**Given request A:** Please output the rows below word for word, starting at the line that contains "Given: Disable the" and ending at the line that contains "Action: tap(499, 789)".

**Excerpt provided:**
Electrification of factories and plants took a long time. I mean, a really long time. Usable electric light bulbs were invented in the 1870’s. Thomas Edison build electricity generating plants in New York City and London in 1881. Yet, by 1900, less than 5% of mechanical drive power was supplied by electric motors. Instead, the last-generation technology, steam power, stubbornly remained the go-to technology for manufacturers. The norm for factories at the time was that they were powered by a central source – a massive steam engine or a river, for instance. That meant that every operation within the complex was designed around the logic of a central driveshaft, with ingenious devices connected to it by pulleys, ropes and ties.
Once small electric motors were introduced, it became possible for every station in a factory to operate on its own power, when and as needed. But to take advantage of that new capability required rethinking everything – how equipment was built and used, how workers were recruited, trained and paid, how costs were allocated, and a myriad of other major shifts in operations. No wonder the early factory owners balked at making such a momentous shift. Indeed, just as leaders today try to do what they have always done but use digital to make it faster and cheaper, leaders then tried to use electricity but to keep their factories more or less the same.
Eventually, of course, the old steam engines simply were not able to compete with new firms taking advantage of the brand new capabilities electrification offered. One example was Ford’s invention of the production line, which revolutionized manufacturing, making formerly expensive and inaccessible goods affordable, and ushering in an era of skyrocketing productivity.
This story is analogous to where we are with digital today – while companies that have embraced it are reaping massive rewards, the vast majority are still lumbering along with their equivalent of the steam engine.
What does “digital” mean and why should we care?
As Ryan McManus explains, to say that something has a digital component to it means that you have added a layer of information and connectivity to it. That could be information and connectivity between people, between things, between pieces of software, you name it. While this seems simple enough, once something is solely no longer in analog form, vast changes in what is possible – along the lines of the vast changes in what was possible with the advent of electricity – occur.
Several revolutionary qualities of digital goods bear mentioning.
Perfect Copies. The first is the potential for creating virtually unlimited perfect copies of the original. In an analog world, a physical product, such as a photograph, requires an effortful process of chemical reproduction to copy. Digital photos? No trouble at all. Further, they can be widely shared, each version a perfect replica of what came before. Absent this quality, streaming of content would be prohibitively expensive.
The downside of course, is that when you have a potentially unlimited supply of something, your ability to extract a price for that good drops dramatically. That in turn means that the value for a customer is going to shift from possessing the physical thing to doing something desirable with it. In other words, from product and service value to the value in interactions.
We see this in the music business. As the price of a single song has gone to virtually zero, artists are finding they can only earn a living doing that which is scarce – going on tour and giving an irreplaceable live experience, in which customers pay for the interactive aspect of the experience.
Combination and Recombination. A second property of digital goods is that they are far easier to combine and recombine in new ways that simply can’t be organized manually. In an early example, the SABRE airline reservation system used electronic records about passenger reservations and seat availability to match the two electronically. Prior to that the job was done with scribbled notes stored in lazy Susan type lockers. Very inefficient, and a big barrier to the post-war growth of the airline business.

**Extracted material:**

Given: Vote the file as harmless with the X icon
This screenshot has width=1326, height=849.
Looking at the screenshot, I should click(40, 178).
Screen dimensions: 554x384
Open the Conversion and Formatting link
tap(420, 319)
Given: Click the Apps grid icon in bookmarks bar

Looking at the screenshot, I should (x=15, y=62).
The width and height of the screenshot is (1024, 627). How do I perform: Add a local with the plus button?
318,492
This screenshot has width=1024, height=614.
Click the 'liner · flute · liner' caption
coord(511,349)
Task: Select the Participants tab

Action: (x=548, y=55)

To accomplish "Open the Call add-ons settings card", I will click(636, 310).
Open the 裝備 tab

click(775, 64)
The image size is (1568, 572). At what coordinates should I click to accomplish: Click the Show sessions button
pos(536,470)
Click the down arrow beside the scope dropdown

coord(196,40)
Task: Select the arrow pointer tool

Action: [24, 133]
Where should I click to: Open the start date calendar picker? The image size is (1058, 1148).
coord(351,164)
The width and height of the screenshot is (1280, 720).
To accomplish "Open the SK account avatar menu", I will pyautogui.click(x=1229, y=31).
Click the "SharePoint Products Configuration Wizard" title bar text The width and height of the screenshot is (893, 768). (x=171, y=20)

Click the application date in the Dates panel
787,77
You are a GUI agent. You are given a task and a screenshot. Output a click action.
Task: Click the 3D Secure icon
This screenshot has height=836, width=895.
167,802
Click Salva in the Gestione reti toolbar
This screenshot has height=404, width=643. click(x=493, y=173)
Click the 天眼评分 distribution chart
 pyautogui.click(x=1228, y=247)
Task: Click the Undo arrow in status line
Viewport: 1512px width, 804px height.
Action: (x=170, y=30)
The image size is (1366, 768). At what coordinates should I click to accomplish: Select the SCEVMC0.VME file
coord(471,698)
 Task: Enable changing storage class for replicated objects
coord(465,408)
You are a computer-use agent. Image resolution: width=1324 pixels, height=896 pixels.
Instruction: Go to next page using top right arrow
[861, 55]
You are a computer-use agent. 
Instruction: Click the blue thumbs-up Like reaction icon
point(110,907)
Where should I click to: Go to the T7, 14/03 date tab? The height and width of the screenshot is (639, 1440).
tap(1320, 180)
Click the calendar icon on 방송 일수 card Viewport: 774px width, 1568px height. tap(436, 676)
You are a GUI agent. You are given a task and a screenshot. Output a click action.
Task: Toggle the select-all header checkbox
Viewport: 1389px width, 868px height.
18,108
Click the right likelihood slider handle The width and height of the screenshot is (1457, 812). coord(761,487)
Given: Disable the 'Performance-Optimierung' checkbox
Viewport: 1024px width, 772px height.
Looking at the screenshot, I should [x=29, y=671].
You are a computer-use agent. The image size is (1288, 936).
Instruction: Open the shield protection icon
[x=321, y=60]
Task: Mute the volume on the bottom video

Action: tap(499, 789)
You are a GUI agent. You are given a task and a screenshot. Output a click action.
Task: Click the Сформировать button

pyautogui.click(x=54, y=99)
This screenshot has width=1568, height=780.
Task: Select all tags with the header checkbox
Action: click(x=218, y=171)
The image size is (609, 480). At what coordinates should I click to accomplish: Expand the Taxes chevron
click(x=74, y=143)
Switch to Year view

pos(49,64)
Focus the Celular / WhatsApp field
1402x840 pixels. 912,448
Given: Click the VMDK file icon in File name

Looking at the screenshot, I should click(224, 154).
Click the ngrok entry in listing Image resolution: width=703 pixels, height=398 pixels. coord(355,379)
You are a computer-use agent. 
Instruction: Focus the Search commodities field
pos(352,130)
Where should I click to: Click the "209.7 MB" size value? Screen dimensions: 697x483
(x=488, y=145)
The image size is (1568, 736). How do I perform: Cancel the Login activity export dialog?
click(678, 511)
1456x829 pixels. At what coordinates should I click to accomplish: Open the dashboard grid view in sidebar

**Given request B:** Condense the paragraph beginning "Perfect Copies. The first is" from the text on electrification and digital into a short bulleted list that keeps its main facts.

**Final result A:**
Given: Disable the 'Performance-Optimierung' checkbox
Viewport: 1024px width, 772px height.
Looking at the screenshot, I should [x=29, y=671].
You are a computer-use agent. The image size is (1288, 936).
Instruction: Open the shield protection icon
[x=321, y=60]
Task: Mute the volume on the bottom video

Action: tap(499, 789)

**Final result B:**
- Digital goods can be copied virtually without limit, and each copy is perfect.
- An analog item such as a photograph needs an effortful chemical process to copy.
- Digital photos are easy to copy and can be widely shared, each version a perfect replica of the one before.
- Without this quality, streaming content would be prohibitively expensive.